Store in a cool, dark place for 5–7 days and shake several times daily. Inoculate guinea pigs intraperitoneally with about 3 mL of a 2-fold dilution of the emulsion three times every 7 days. the third time, the phenol-free brain emulsion could be used.
On the 28th day after the start of immunization, whole blood samples are taken and antibody titers are measured.
◎Neutralization test
Using rabies-positive and rabies-negative sera, make a 10-fold step dilution of 20% infected mouse brain emulsion, and react each with an equal volume of serum on ice for a certain time. Mice are then inoculated intracerebrally. Each dilution is inoculated into 3 to 5 mice at a time, observed for at least 4 weeks, and the LD50 is calculated.
<Complement binding reaction>
Test serum, brain from rabies-infected mice as antigen, guinea pig serum as a complement, and sheep red blood cells are used to test for the presence of anti-rabies antibodies in the samples.
The samples were tested at least twice at 7–10-day intervals to see if antibody titers increased.
<Cross-infection protection experiment>
A vaccine is prepared from the brains of mice infected with rabies and mice inoculated with the specimens using 1% phenol saline solution. This is then inoculated intraperitoneally into the mice twice at 1-week intervals. On day 21 after the start of immunization, a brain emulsion of the mice used to make the vaccine will be inoculated intramuscularly into the immunized mice, and the lethality rates of each group will be compared.
Clinical Diagnosis
◎Typical Rabies
1.Incubatino Period:Very indefinite, ranging from 6–9 days to years, but generally 2–6 weeks. Young animals tend to have shorter incubation periods.
2. Prodromal Phase:
Animals generally show signs of anxiety, resist owner commands, or run away. Reflexes are heightened, and even minor stimuli can excite the animal to bite.
Appetite is normal, but the animal may exhibit abnormal behavior such as eating foreign objects. This period lasts from 0.5 to 2 days. In many cases, the virus can already be detected in the saliva during this period.
3. Manic phase:Lasts from 2 to 4 days and is characterized by symptoms specific to rabies.
Infected animals become ferocity, biting their owners, animals, plants, and inanimate objects, and even biting themselves. The eyesight becomes strange, the animal stares at the front corner (exotropia), and the animal hallucinates and bites the air as if it were feeding on a fly in the air.

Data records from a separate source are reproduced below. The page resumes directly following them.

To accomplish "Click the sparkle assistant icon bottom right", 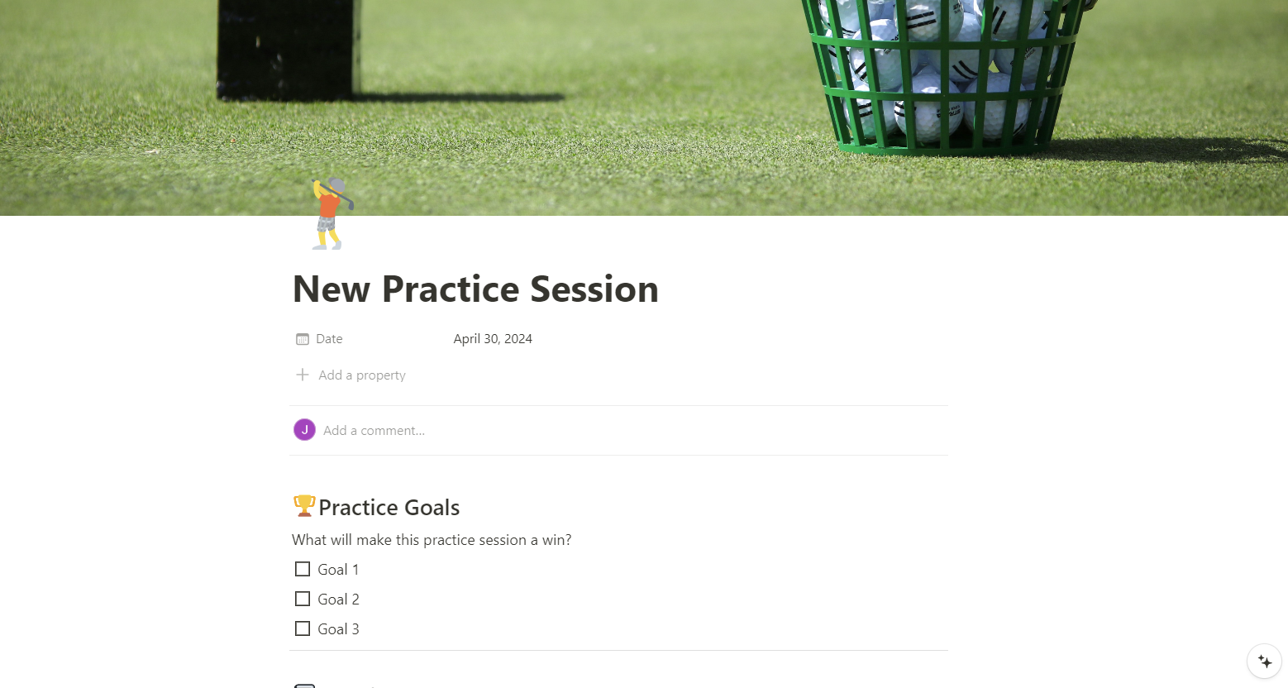I will (x=1264, y=661).
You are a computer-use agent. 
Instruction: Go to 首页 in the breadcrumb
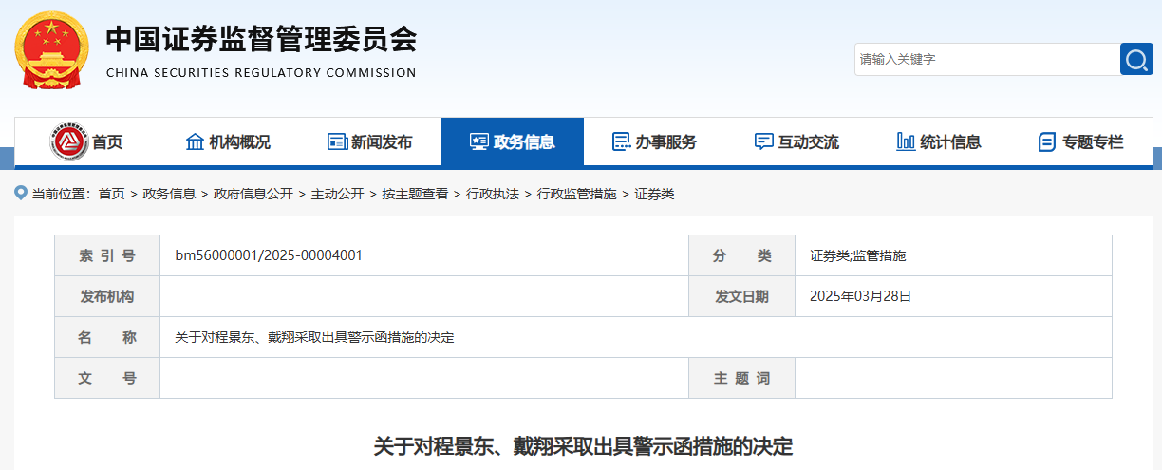pos(111,194)
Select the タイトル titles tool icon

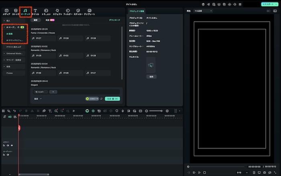point(35,11)
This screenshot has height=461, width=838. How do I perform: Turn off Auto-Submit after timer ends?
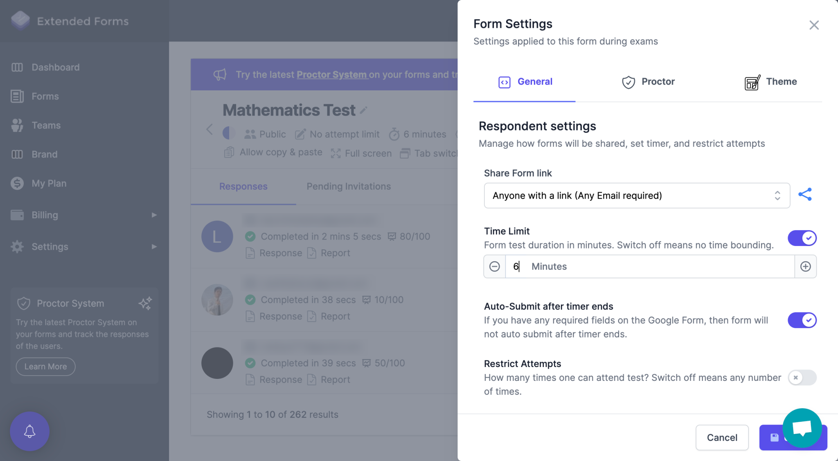click(802, 320)
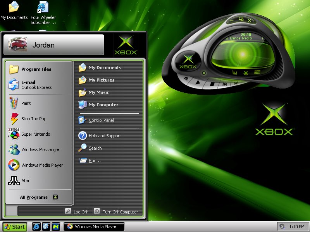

The voice changes completely, becoming hoarse or silent and drooling. After a mania, the animal stops for a while and then goes into another mania. The frequency of the depression gradually increases.
4. Paralytic phase:In this stage, the animal is depressed, and paralysis affects the mandible, eyes, and hindquarters, leading to death.
◎Atypical rabies
In addition to the typical cases, there are other types of rabies that begin in the prodromal phase and quickly progress to the paralytic phase, or that begin with paralytic symptoms and die within a short period of time, or that follow a long course after the onset of the disease and in rare cases may be cured.